Cindy Zipf (Clean Ocean Action) and Eric Stiles (NJ Audubon) fund their own organizations through EENJ.
They fund work very closely related to the primary work of their own organizations.
I wonder if they recuse themselves?
Full disclosure:
EENJ used to fund my work at NJ PEER.
That funding was terminated, and for no reason that was provided to me.
A former EENJ Board Member told me I was blackballed by members of the EENJ Board.
Fuck them.
[Update: This particular grant to NJ LCV really needs to be exposed:
17. New Jersey League of Conservation Voters Education Fund ($15,000) Trenton, New Jersey: to advance an agenda that protects and enhances the state’s water quality in key regions of the Garden State with three priority issues: 1) NRD Constitutional Amendment, 2) Releasing the Water Supply Master Plan (WSMP), and 3) Establishing Stormwater Utilities.
Funding for the Natural Resource Damage [NRD Constitutional Amendment] is an outrageous deception and fraud.
Let me explain why.
NJ LCV was one of the chief supporters and spokespersons for the Open Space Ballot Question.
As the public just learned, the ballot question diverted $32 million per year previously dedicated to State Parks maintenance.
But very few people understand that the original draft of the open space legislation explicitly INCLUDED dedication of NRD money.
Amazingly, NJ LCV and the Keep It Green Coalition OPPOSED inclusion of NRD money in the Open Space bill. As a result, the NRD money was deleted from the open space bill that authorized the ballot question.
The idiots at NJ LCV and KIG made a huge mistake. As I wrote during the open space debate:
The KIG coalition does not want the public to know that – to know that in addition to stealing the entire State Parks capital budget, that they also stole the lease and concession money.

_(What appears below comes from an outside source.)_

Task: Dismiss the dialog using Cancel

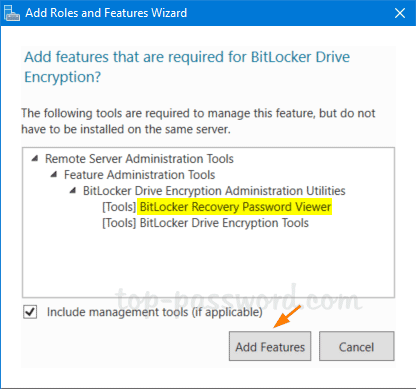Action: click(357, 346)
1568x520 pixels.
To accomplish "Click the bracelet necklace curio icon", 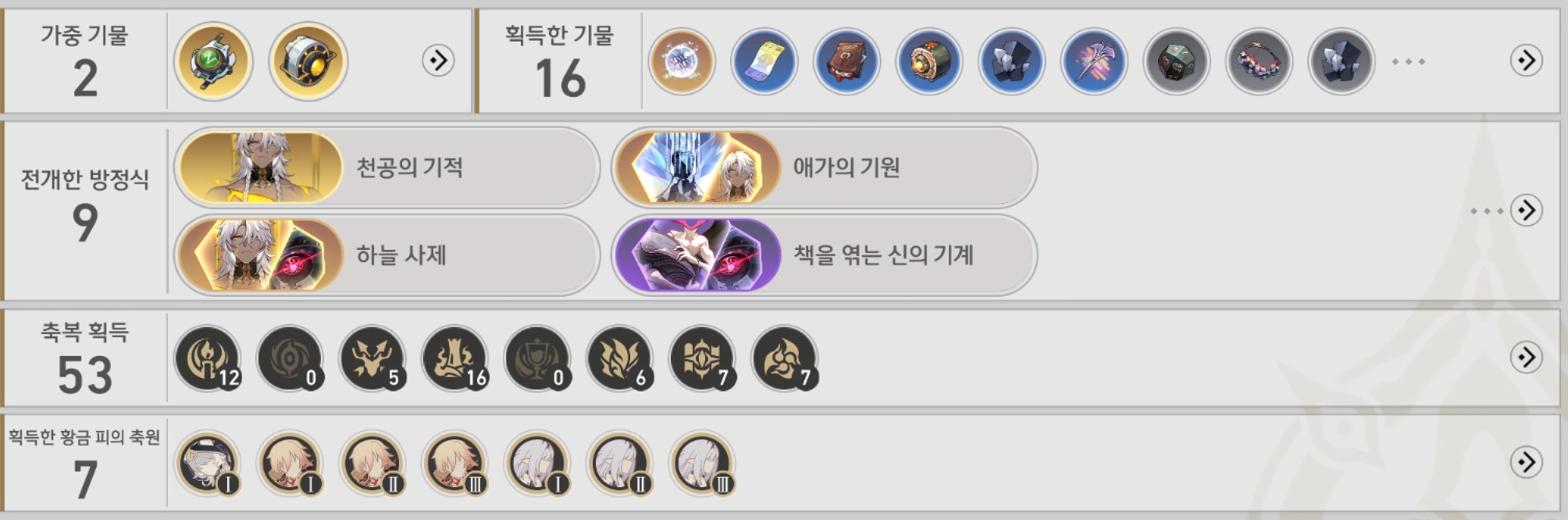I will 1259,61.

And they also don’t want the public to figure out what a HUGE mistake they made by opposing dedication of Natural Resource Damage (NRD) settlement funds and expanding that NRD dedication to ALL cost recovery and enforcement settlement agreement funds.
The original introduced version of SCR84 included the NRD funds dedication. That provision could have been expanded by a simple amendment. Instead of seeking that amendment, the KIG fools OPPOSED IT ALL!
Earlier in the day, the Assembly Judiciary Committee held a hearing on the $225 million Exxon Natural Resource Damage (NRD) settlement.
Jeff Tittel was the only person who connected the dots.
Tittel correctly reminded legislators that Natural Resource Damage (NRD) settlement revenues were dedicated in the original version of the open space initiative and that Keep It Green opposed that and had the NRD revenues deleted from the final version of the Resolution that authorized the November open space ballot dedication.
For them now to fund themselves for a campaign to correct their huge blunder is ABSURD.